Öyle bir yöntem ki, hem de ayaklarına kadar gelmiştir.
“Bedelli”ye bastırıp parayı, vatani görevlerini yerine getirmiş sayılırlar.


Bu güne kadar “bedelli askerlik fırsatı”ndan faydalanan bir gariban var mı?
Yok çünkü onlar hayatlarını askerlik görevine göre dizayn ederler.

Bunu kim neyle açıklarsa açıklasın, umurumda değil, şu bir gerçektir:
“Anadolu’da vatani görevini yapmamış erkeğe erkek demezler.”

Ülkenin elit tabakası için bu böyle olmayabilir ama Anadolu’da bu böyledir.

Yaşı geldi mi, doğru Peygamber Ocağı’na koşar erkek evlat.
Evlenmeye yeltendi mi “önce askerliğini yap gel” cevabını alır.
“Asker yolu beklerim” ile başlayan türkü de buradan gelir.

Şu türkümüzde de bu gerçekleri görürüz:
“Yemen yolu çukurdandır
Karavanam bakırdandır
Zenginimiz bedel öder
Askerimiz fakirdendir.”

Özetle, ağırlıklı olarak ülkenin kaymak tabakasının çocuklarının faydalanacağı bir fırsattır “bedelli”.
Gariban halk için “bedelli” son derece üzücü ve de itici bir “fırsattır”.

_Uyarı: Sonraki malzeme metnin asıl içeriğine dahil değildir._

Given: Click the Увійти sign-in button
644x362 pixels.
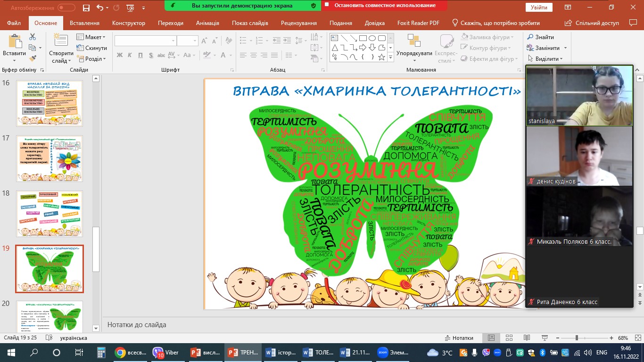Looking at the screenshot, I should (539, 8).
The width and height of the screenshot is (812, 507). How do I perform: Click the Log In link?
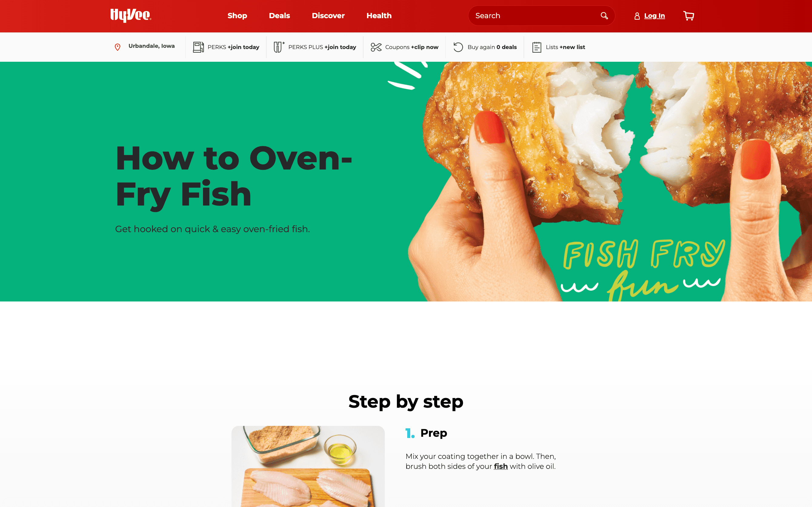point(654,16)
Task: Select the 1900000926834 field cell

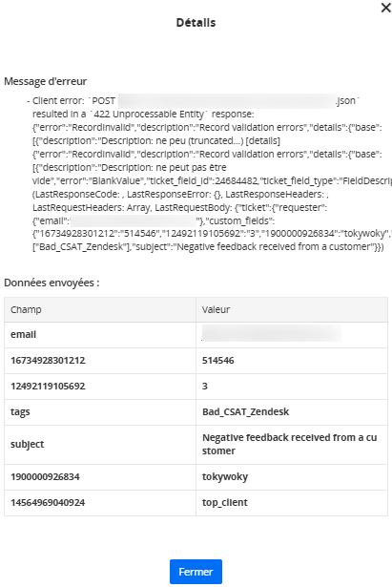Action: click(x=100, y=477)
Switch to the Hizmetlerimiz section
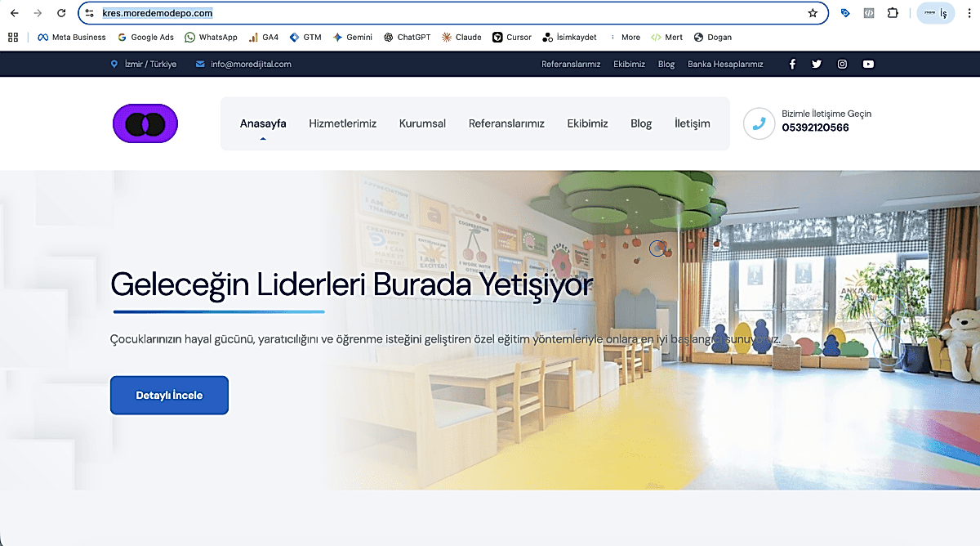980x546 pixels. [x=342, y=123]
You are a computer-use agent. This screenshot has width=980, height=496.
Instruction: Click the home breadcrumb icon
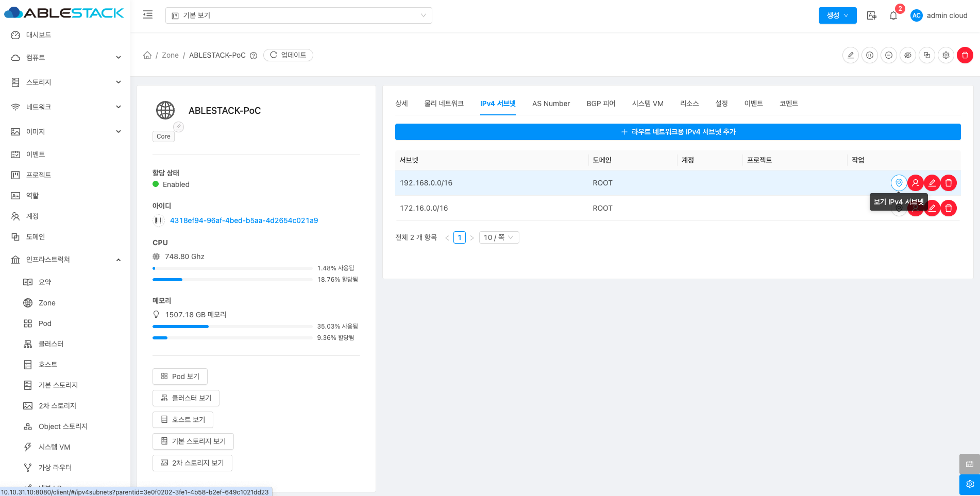[x=147, y=55]
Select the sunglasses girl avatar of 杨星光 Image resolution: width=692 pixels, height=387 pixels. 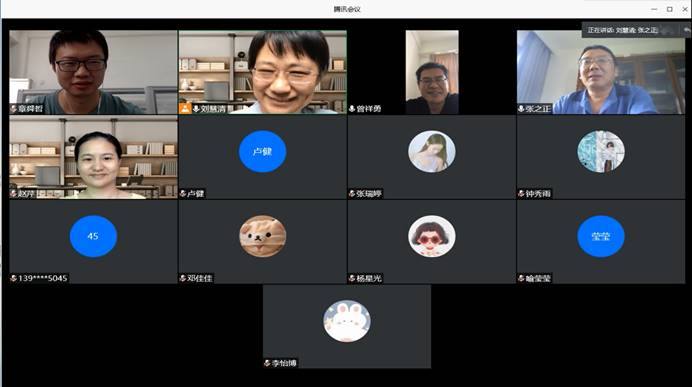pyautogui.click(x=432, y=236)
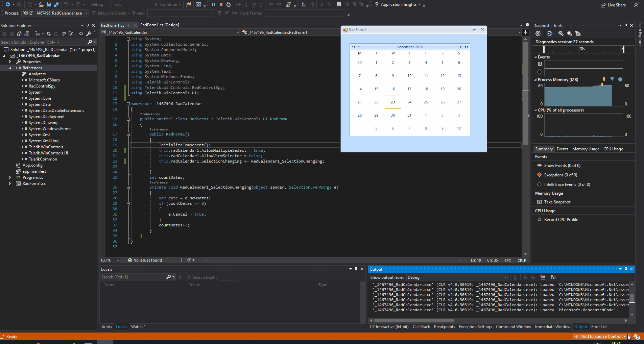
Task: Clear all text in Output window
Action: coord(543,277)
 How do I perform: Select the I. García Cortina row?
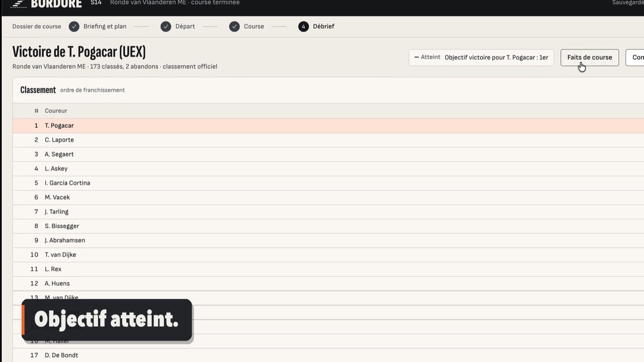coord(328,183)
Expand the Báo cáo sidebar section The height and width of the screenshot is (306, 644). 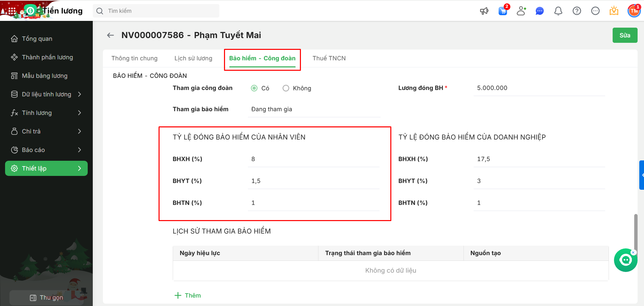pos(47,150)
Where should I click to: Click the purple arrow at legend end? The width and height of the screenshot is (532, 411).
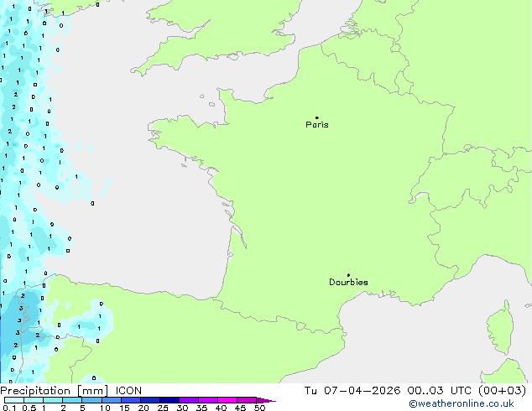tap(266, 401)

Zaten “şehitlerin hep gariban ailelerin çocukları olduğu” algısı var halk arasında.
Üstüne bir de “bedelli” bindirildi mi, bu gariban halkın psikolojisini düşünün bir.
Siyasiler için riski burada yatıyor.

Ve böyle bir günde…
Terör örgütünün tarihinin en büyük eylemlerini gerçekleştirdiği; toplu şehitler verildiği; KCK operasyonlarının sürdüğü bir yıl içinde “bedelli askerlik” çıkarmak, siyasiler için olan riski katlıyor.

Düşünün:
Bir tarafta, Türk parası ile ne kadar ediyorsa artık 10 bin Avro’yu bastırıp 21 günle askerlik görevini yerine getirmiş sayılarak, terör kurşunu yeme ihtimalini sıfırlayanlar…
Diğer tarafta gariban Mehmedin şehit düşme ihtimaliyle 15 ay vatan için nöbet tutması…
Bir canın bedeli 10 bin Avro gibi bir sonuç doğuruyor bu!
Kamu vicdanını yaralar bu beyler.
 
Hele ki bunu AK Parti yapıyorsa…
AK Parti tabanını önemli ölçüde ülkenin gelir seviyesi en düşük kesimleri oluşturuyor.
Merak ediyorum, AK Parti’ye oy vermiş kaç kişi yararlanacak bu bedelliden?
İstismarı da çok olur “bedelli”nin.
Her şehit haberinde ister istemez dile dolanır “bedelli” konusu.
“10 bin Avro’su olsaydı”yla başlayan cümleleri düşünün bir.
Altından kalkmak ne mümkün?..

 Diyeceğim o ki, AK Parti iktidarı “bedelli” konusunu bir daha düşünmeli.
Bu riskleri tekrar tekrar gözden geçirmeli.

 “Bedelli organizatörleri”
ne değil, gariban halk ne diyor, tabanı ne diyor ona bakmalı.

 Aksi takdirde ağır olur “bedelli”nin bedeli.